Bed Bath & Beyond plunges after last-ditch effort to avoid bankruptcy By Reuters


© Reuters. FILE PHOTO: A shopping cart is seen at a Bed Bath & Beyond store in Manhattan, New York City, U.S., June 29, 2022. REUTERS/Andrew Kelly/File Photo

(Reuters) – Shares of Bed Bath & Beyond Inc (NASDAQ:) fell more than 30% in premarket trading on Tuesday after the retailer’s plans to raise about $1 billion through an offering failed to convince investors the company could avoid bankruptcy.

The additional capital would offer the troubled home goods chain a short window of only a few quarters to revive the business, Wall Street analysts said, adding that a weakening economy would diminish any chance of a successful turnaround.

“Unfortunately, we see a low probability that the company will be able to raise equity and view this as a ‘last gasp’ before filing for bankruptcy protection,” Wedbush analyst Seth Basham said.

Reuters reported late last month Bed Bath & Beyond was preparing to seek bankruptcy protection and had lined up liquidators to close additional stores unless a last-minute buyer emerged.

Bed Bath & Beyond’s shares closed more than 92% higher in the last session on interest from retail traders.
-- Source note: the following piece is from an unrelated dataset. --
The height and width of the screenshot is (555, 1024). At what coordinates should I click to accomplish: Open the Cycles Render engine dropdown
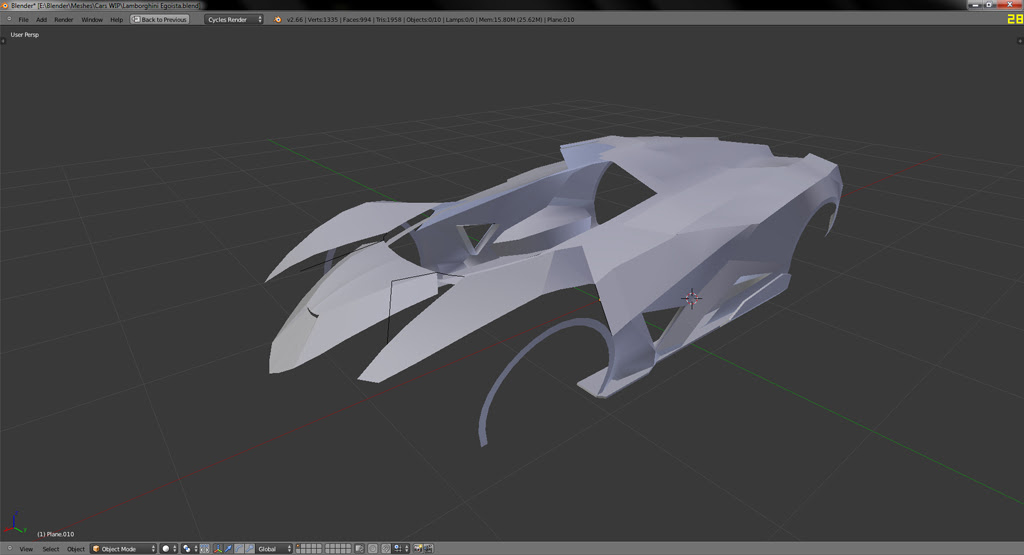(234, 19)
The shares were trading at $4.05 and were among the most discussed on stockstwits.com on Tuesday.

A part of the meme stock phenomenon, Bed Bath & Beyond stock surged to as high as $30 in August when activist investor Ryan Cohen took a stake in the company and pushed for changes.

“It’s like a cat with nine lives and we’ll see if they can take this lifeline and turn the company around. But we’re not holding our breath,” said Thomas Hayes, chairman and managing member at equity manager Great Hill Capital LLC.